» **YOUR GOAL**: From top to bottom, return the records that follow exactly.

(SUPPLIED MATERIAL)

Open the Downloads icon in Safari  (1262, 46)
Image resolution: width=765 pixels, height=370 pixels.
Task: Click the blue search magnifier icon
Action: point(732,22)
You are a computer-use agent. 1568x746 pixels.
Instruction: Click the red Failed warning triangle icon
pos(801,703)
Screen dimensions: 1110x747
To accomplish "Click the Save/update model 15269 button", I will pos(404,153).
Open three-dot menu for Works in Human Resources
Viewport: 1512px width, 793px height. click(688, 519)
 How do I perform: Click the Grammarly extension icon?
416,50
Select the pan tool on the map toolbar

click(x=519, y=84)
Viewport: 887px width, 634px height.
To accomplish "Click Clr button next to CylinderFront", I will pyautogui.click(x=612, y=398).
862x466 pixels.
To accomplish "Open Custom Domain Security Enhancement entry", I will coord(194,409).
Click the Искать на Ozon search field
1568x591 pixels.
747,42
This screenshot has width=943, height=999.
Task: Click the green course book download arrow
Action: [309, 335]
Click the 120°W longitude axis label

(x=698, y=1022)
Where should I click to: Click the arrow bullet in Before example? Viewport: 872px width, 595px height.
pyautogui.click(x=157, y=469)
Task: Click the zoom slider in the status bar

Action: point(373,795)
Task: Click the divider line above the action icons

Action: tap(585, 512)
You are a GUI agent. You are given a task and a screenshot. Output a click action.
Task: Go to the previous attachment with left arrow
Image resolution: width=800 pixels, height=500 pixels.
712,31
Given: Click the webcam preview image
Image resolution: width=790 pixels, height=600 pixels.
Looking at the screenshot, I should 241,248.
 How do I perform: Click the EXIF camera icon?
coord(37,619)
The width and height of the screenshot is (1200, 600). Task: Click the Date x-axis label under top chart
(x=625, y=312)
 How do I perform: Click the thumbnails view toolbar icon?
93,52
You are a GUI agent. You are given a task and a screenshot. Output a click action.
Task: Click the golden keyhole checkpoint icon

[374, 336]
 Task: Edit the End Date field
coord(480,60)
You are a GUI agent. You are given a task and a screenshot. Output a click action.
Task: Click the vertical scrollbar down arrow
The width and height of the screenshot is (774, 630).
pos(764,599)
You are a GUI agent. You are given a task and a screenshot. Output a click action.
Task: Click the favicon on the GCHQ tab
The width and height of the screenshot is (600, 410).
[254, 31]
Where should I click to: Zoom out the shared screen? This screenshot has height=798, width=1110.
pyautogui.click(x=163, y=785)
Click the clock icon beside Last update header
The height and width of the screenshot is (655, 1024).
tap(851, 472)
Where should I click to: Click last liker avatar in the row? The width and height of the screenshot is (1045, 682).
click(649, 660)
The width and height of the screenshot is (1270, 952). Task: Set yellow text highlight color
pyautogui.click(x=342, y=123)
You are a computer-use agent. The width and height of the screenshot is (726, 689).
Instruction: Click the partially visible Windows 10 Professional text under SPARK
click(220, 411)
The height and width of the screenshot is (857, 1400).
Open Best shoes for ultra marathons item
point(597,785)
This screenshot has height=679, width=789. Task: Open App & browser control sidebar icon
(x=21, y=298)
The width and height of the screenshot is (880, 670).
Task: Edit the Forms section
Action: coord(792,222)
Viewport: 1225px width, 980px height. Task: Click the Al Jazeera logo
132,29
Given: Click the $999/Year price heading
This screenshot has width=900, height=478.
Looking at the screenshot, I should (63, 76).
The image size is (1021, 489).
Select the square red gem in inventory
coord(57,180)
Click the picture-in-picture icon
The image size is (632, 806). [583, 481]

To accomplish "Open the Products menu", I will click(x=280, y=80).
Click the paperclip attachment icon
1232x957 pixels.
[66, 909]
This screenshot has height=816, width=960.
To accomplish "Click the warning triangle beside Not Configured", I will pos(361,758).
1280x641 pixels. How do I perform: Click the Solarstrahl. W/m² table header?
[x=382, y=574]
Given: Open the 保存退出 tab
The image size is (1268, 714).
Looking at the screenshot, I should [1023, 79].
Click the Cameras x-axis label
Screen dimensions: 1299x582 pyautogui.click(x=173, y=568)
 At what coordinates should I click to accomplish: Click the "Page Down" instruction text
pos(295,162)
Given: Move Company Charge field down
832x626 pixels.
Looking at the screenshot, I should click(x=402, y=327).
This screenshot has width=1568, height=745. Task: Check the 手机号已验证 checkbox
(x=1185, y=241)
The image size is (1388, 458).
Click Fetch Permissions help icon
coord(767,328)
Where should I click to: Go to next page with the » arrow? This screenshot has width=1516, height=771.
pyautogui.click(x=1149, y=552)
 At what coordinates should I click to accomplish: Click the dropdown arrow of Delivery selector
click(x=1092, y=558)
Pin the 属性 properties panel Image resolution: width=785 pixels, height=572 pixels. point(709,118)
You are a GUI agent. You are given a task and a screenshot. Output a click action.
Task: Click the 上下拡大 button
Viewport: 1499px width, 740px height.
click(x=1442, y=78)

(End SUPPLIED MATERIAL)

» **TASK SOLUTION**:
Open the Downloads icon in Safari  (1262, 46)
Image resolution: width=765 pixels, height=370 pixels.
Task: Click the blue search magnifier icon
Action: point(732,22)
You are a computer-use agent. 1568x746 pixels.
Instruction: Click the red Failed warning triangle icon
pos(801,703)
Screen dimensions: 1110x747
To accomplish "Click the Save/update model 15269 button", I will pos(404,153).
Open three-dot menu for Works in Human Resources
Viewport: 1512px width, 793px height. click(688, 519)
 How do I perform: Click the Grammarly extension icon?
416,50
Select the pan tool on the map toolbar

click(x=519, y=84)
Viewport: 887px width, 634px height.
To accomplish "Click Clr button next to CylinderFront", I will pyautogui.click(x=612, y=398).
862x466 pixels.
To accomplish "Open Custom Domain Security Enhancement entry", I will coord(194,409).
Click the Искать на Ozon search field
1568x591 pixels.
747,42
This screenshot has width=943, height=999.
Task: Click the green course book download arrow
Action: [309, 335]
Click the 120°W longitude axis label

(x=698, y=1022)
Where should I click to: Click the arrow bullet in Before example? Viewport: 872px width, 595px height.
pyautogui.click(x=157, y=469)
Task: Click the zoom slider in the status bar

Action: point(373,795)
Task: Click the divider line above the action icons

Action: tap(585, 512)
You are a GUI agent. You are given a task and a screenshot. Output a click action.
Task: Go to the previous attachment with left arrow
Image resolution: width=800 pixels, height=500 pixels.
712,31
Given: Click the webcam preview image
Image resolution: width=790 pixels, height=600 pixels.
Looking at the screenshot, I should 241,248.
 How do I perform: Click the EXIF camera icon?
coord(37,619)
The width and height of the screenshot is (1200, 600). Task: Click the Date x-axis label under top chart
(x=625, y=312)
 How do I perform: Click the thumbnails view toolbar icon?
93,52
You are a GUI agent. You are given a task and a screenshot. Output a click action.
Task: Click the golden keyhole checkpoint icon

[374, 336]
 Task: Edit the End Date field
coord(480,60)
You are a GUI agent. You are given a task and a screenshot. Output a click action.
Task: Click the vertical scrollbar down arrow
The width and height of the screenshot is (774, 630).
pos(764,599)
You are a GUI agent. You are given a task and a screenshot. Output a click action.
Task: Click the favicon on the GCHQ tab
The width and height of the screenshot is (600, 410).
[254, 31]
Where should I click to: Zoom out the shared screen? This screenshot has height=798, width=1110.
pyautogui.click(x=163, y=785)
Click the clock icon beside Last update header
The height and width of the screenshot is (655, 1024).
tap(851, 472)
Where should I click to: Click last liker avatar in the row? The width and height of the screenshot is (1045, 682).
click(649, 660)
The width and height of the screenshot is (1270, 952). Task: Set yellow text highlight color
pyautogui.click(x=342, y=123)
You are a computer-use agent. The width and height of the screenshot is (726, 689).
Instruction: Click the partially visible Windows 10 Professional text under SPARK
click(220, 411)
The height and width of the screenshot is (857, 1400).
Open Best shoes for ultra marathons item
point(597,785)
This screenshot has height=679, width=789. Task: Open App & browser control sidebar icon
(x=21, y=298)
The width and height of the screenshot is (880, 670).
Task: Edit the Forms section
Action: coord(792,222)
Viewport: 1225px width, 980px height. Task: Click the Al Jazeera logo
132,29
Given: Click the $999/Year price heading
This screenshot has width=900, height=478.
Looking at the screenshot, I should (63, 76).
The image size is (1021, 489).
Select the square red gem in inventory
coord(57,180)
Click the picture-in-picture icon
The image size is (632, 806). [583, 481]

To accomplish "Open the Products menu", I will click(x=280, y=80).
Click the paperclip attachment icon
1232x957 pixels.
[66, 909]
This screenshot has height=816, width=960.
To accomplish "Click the warning triangle beside Not Configured", I will pos(361,758).
1280x641 pixels. How do I perform: Click the Solarstrahl. W/m² table header?
[x=382, y=574]
Given: Open the 保存退出 tab
The image size is (1268, 714).
Looking at the screenshot, I should [1023, 79].
Click the Cameras x-axis label
Screen dimensions: 1299x582 pyautogui.click(x=173, y=568)
 At what coordinates should I click to accomplish: Click the "Page Down" instruction text
pos(295,162)
Given: Move Company Charge field down
832x626 pixels.
Looking at the screenshot, I should click(x=402, y=327).
This screenshot has width=1568, height=745. Task: Check the 手机号已验证 checkbox
(x=1185, y=241)
The image size is (1388, 458).
Click Fetch Permissions help icon
coord(767,328)
Where should I click to: Go to next page with the » arrow? This screenshot has width=1516, height=771.
pyautogui.click(x=1149, y=552)
 At what coordinates should I click to accomplish: Click the dropdown arrow of Delivery selector
click(x=1092, y=558)
Pin the 属性 properties panel Image resolution: width=785 pixels, height=572 pixels. point(709,118)
You are a GUI agent. You are given a task and a screenshot. Output a click action.
Task: Click the 上下拡大 button
Viewport: 1499px width, 740px height.
click(x=1442, y=78)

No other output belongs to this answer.